◆ **Supplied passage**:
☆ ☆ ☆ ☆ ☆

Blog | tags:

Ready, set, integrate: GoodData-dbt integration is production-ready!

9 min read | Published Jan 15, 2024

Share

As Field CTO at GoodData, Jan brings over a decade of experience in backend systems, databases, and cloud-native architectures. His background spans data warehouse operations, large-scale platform engineering, and applied generative AI. Jan has led multiple major long-term projects at GoodData, including the delivery of our data warehouse-as-a-service built on Vertica as well as the ground-up design and development of our next-generation analytics platform. Today, he splits his time between driving product innovation (particularly in the area of AI assisted BI) and representing GoodData in the field — through conferences, articles, and conversations with customers and partners.

dbt is …

Let’s be brief, as many of you are likely familiar with dbt.

dbt (never use upper-case!) became a de facto standard for the T (Transform) in ELT because:

It’s open-source, making it accessible and adaptable for a wide range of users
Dbt Labs built an incredible community
It is easy to onboard and use - perfect documentation and examples
Jinja macros - decoupling from SQL dialects, generally do anything non-SQL
First-class support for advanced T use cases, e.g., incremental models

Once dbt became a “standard”, they expanded their capabilities by introducing metrics. First, they built them in-house, but they weren’t successful. So they deprecated them, acquired Transform, and embedded MetricFlow metrics into dbt models.

Users can now execute metrics through APIs and store results in a database. Many companies compete in this area, including GoodData — we’ll see if dbt succeeds here.

dbt is now trying to build a SaaS product called dbt Cloud — with some of the features, like metrics, available only in the Cloud version of their product.

Dbt also holds the dbt Coalesce conference every year. We attended the last one, and I had a presentation there, briefly describing what I will talk about in this article.

Me presenting the end-to-end data pipeline.

Dilemma - level of integration of BI and dbt

Generally, there are two options for how BI platforms can integrate with dbt:

Complete integration with dbt Cloud, including semantic layer APIs
Partial, generating BI semantic layer from dbt models

The option depends on whether a BI platform contains its semantic layer, which provides significant added value compared to the dbt semantic layer. We believe this is the case with GoodData - we have been developing our semantic layer for over ten years, while the dbt semantic layer went GA a few months ago.

☆ ☆ ☆ ☆ ☆

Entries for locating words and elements
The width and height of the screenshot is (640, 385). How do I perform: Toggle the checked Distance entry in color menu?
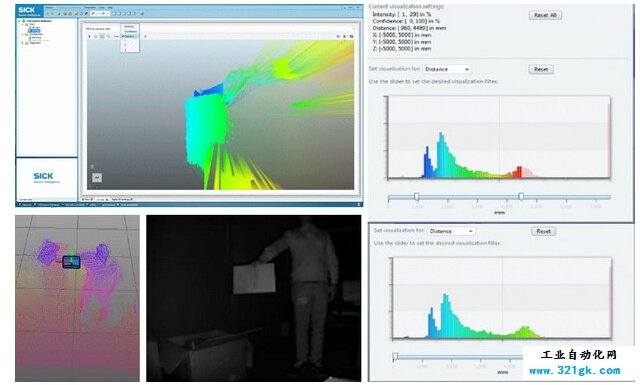click(130, 36)
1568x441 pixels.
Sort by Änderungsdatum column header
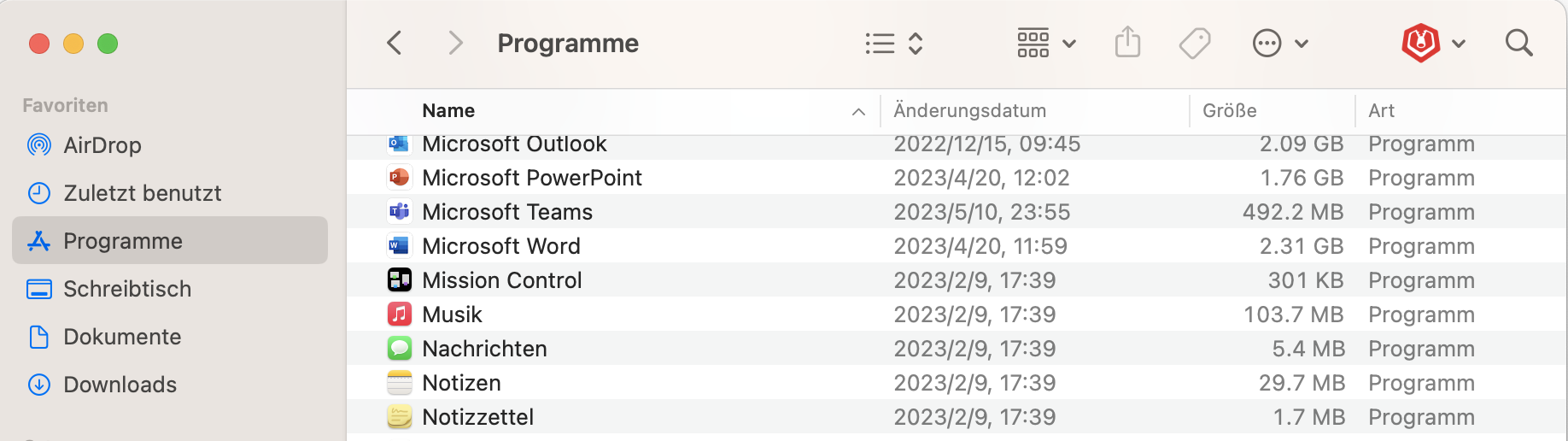click(969, 111)
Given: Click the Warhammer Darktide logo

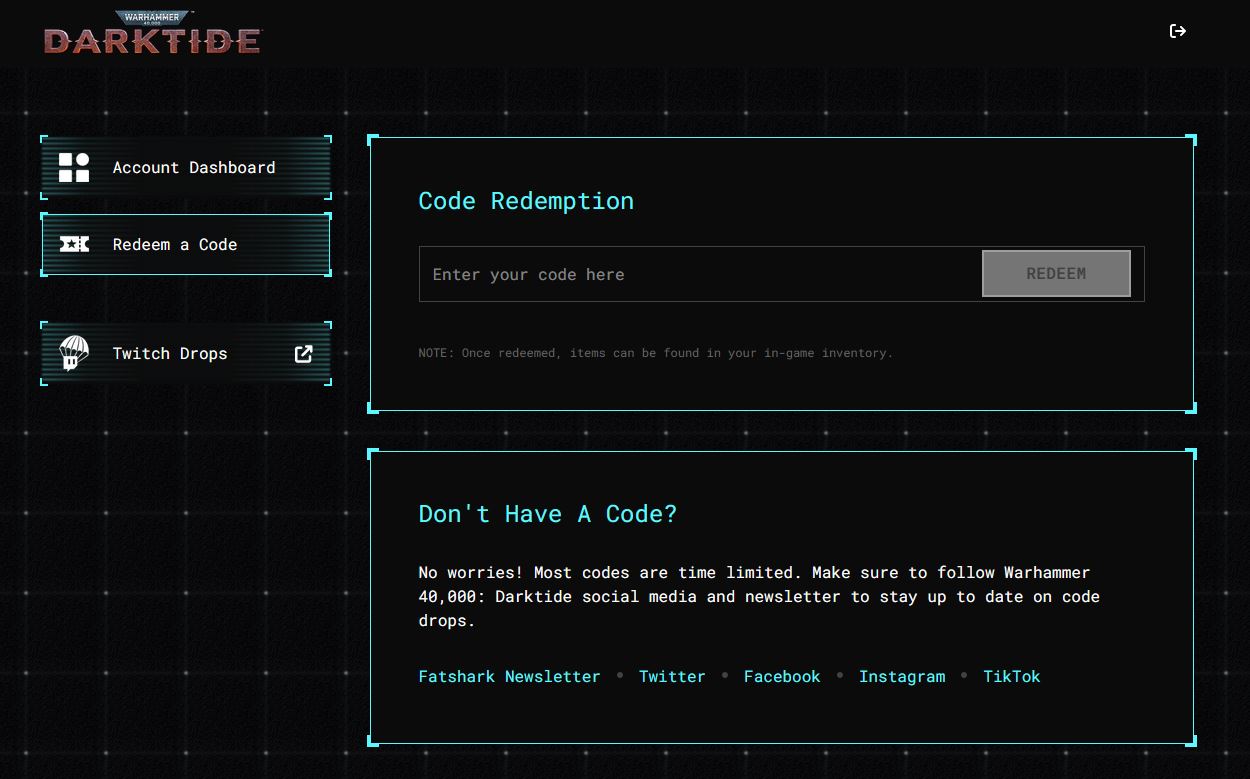Looking at the screenshot, I should point(152,33).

☆ ☆ ☆ ☆ ☆

◆ **Stated goal**:
Quote the GoodData-dbt integration article from "As Field CTO" up to and including "customers and partners.". These entries come from a separate source.

◆ **Completed exercise**:
As Field CTO at GoodData, Jan brings over a decade of experience in backend systems, databases, and cloud-native architectures. His background spans data warehouse operations, large-scale platform engineering, and applied generative AI. Jan has led multiple major long-term projects at GoodData, including the delivery of our data warehouse-as-a-service built on Vertica as well as the ground-up design and development of our next-generation analytics platform. Today, he splits his time between driving product innovation (particularly in the area of AI assisted BI) and representing GoodData in the field — through conferences, articles, and conversations with customers and partners.